BEGIN Material for this task
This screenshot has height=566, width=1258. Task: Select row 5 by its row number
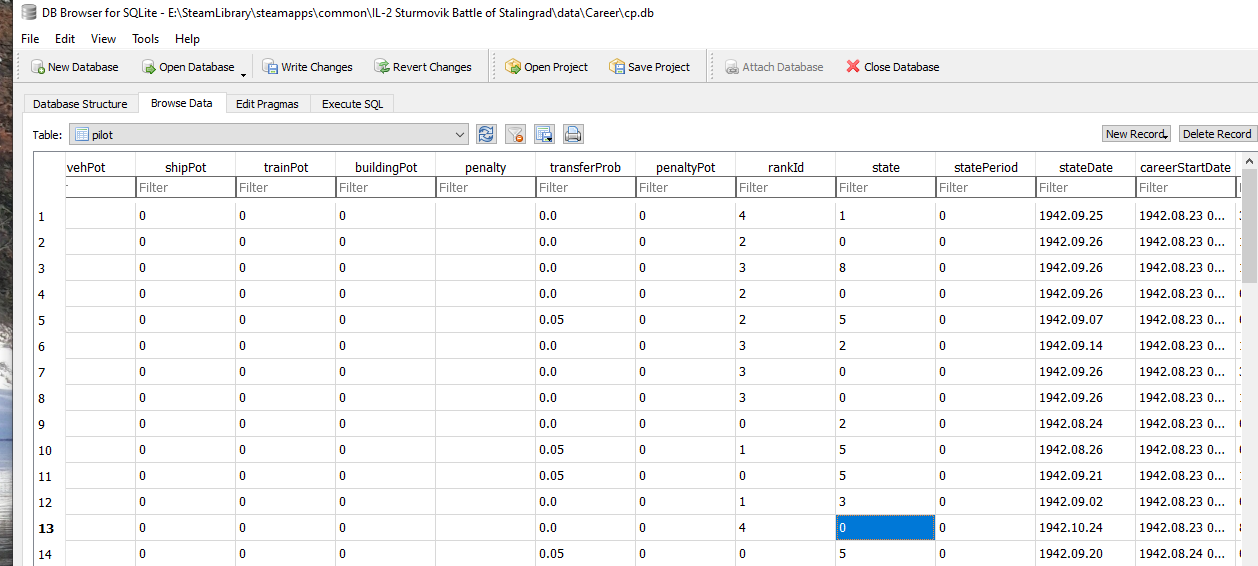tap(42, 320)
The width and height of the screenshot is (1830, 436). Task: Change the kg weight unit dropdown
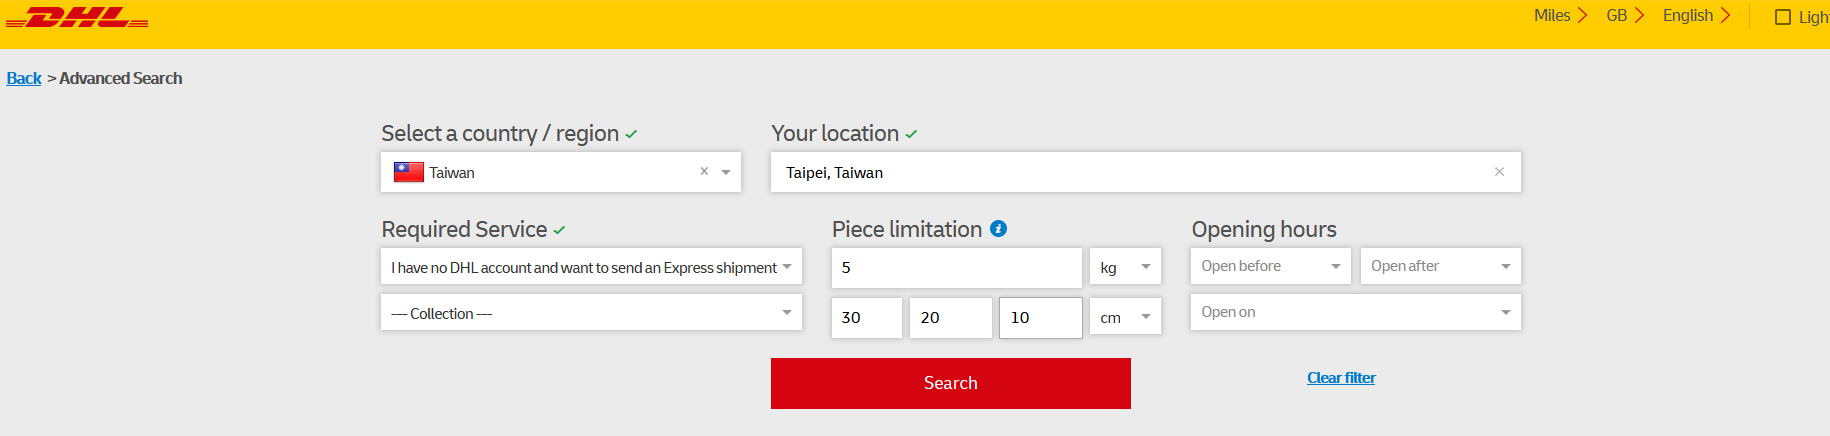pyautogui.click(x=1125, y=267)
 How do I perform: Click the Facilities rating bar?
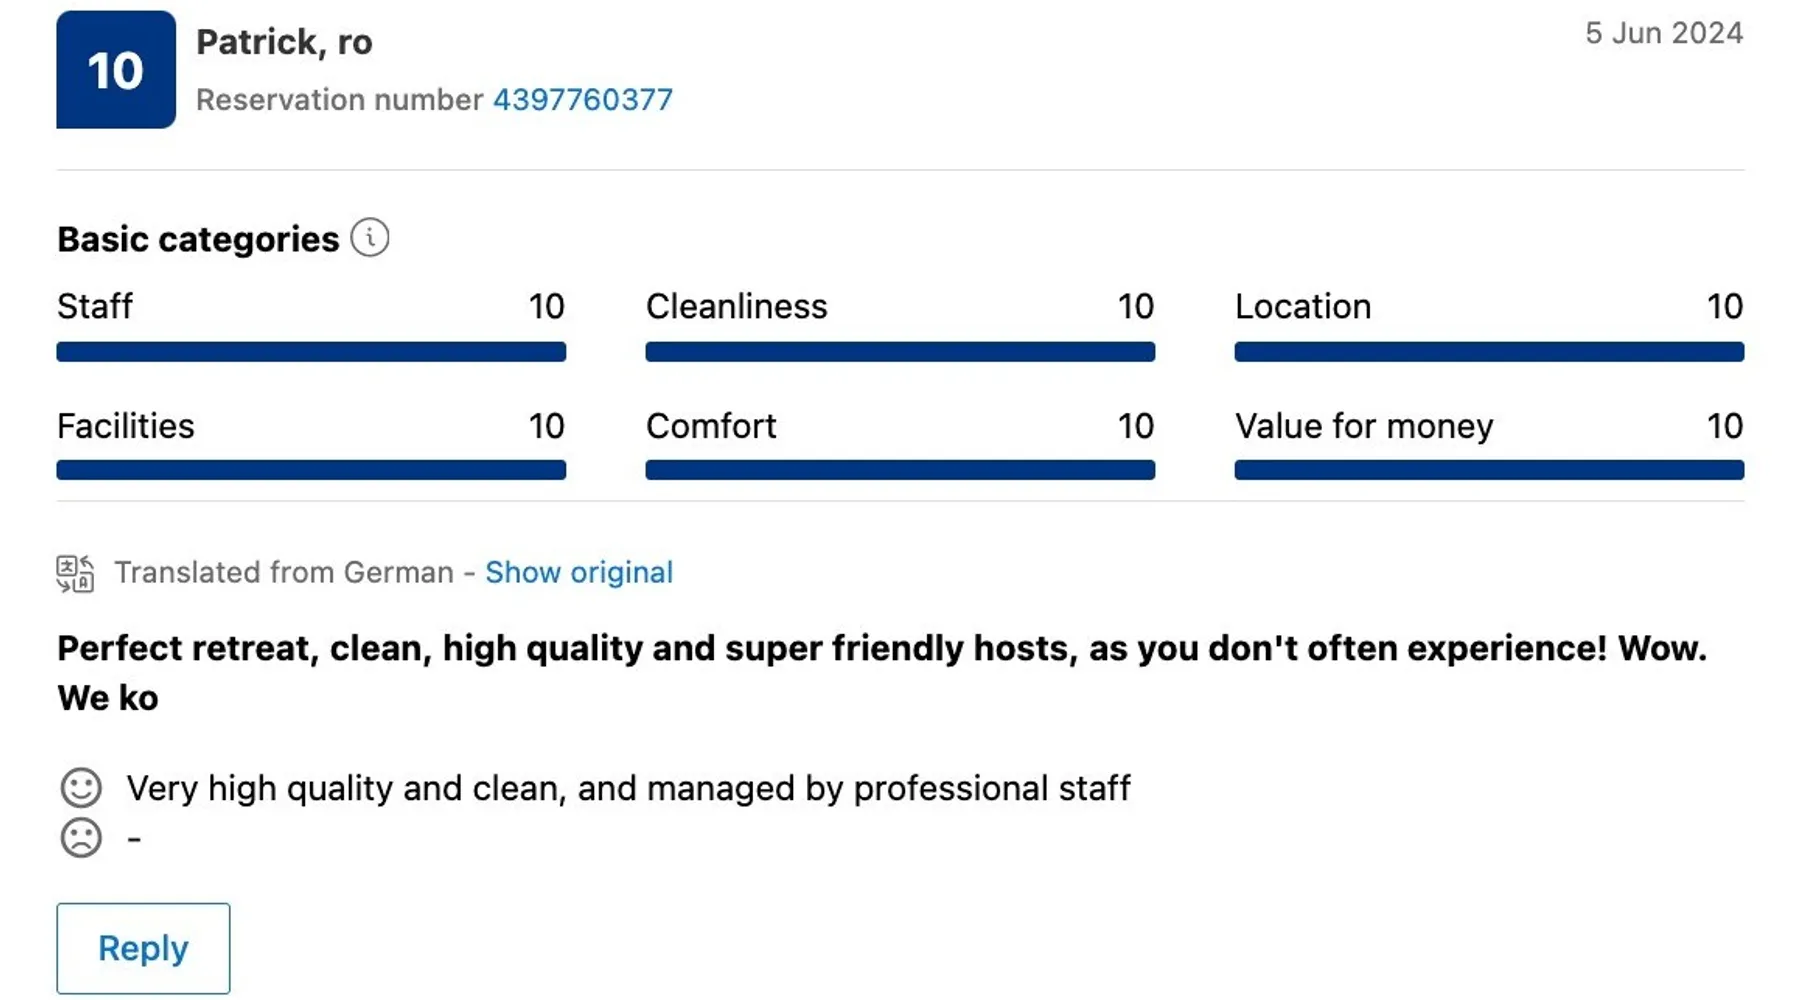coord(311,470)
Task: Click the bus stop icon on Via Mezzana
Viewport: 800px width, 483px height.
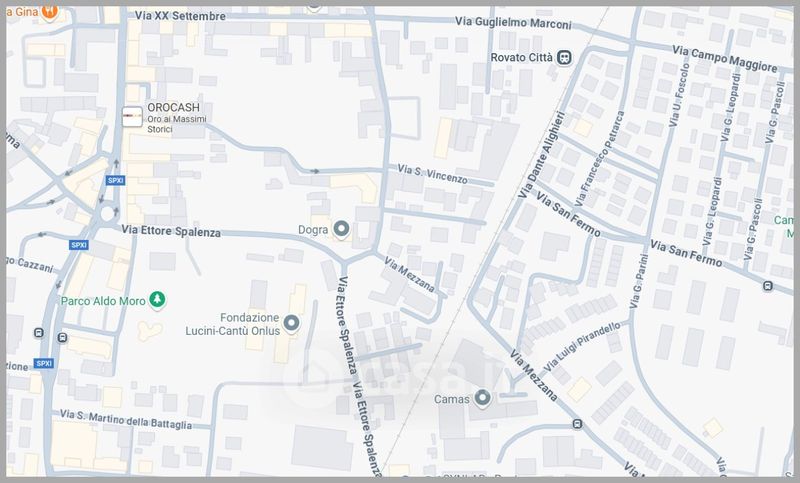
END Material for this task
__Instructions for the task__. Line by line, write out the data above exactly, without the pictures.

__Expected answer__.
This screenshot has height=566, width=1258. Task: Select row 5 by its row number
tap(42, 320)
The width and height of the screenshot is (1830, 436). Task: Change the kg weight unit dropdown
pyautogui.click(x=1125, y=267)
 How do I perform: Click the Facilities rating bar?
coord(311,470)
Task: Click the bus stop icon on Via Mezzana
Viewport: 800px width, 483px height.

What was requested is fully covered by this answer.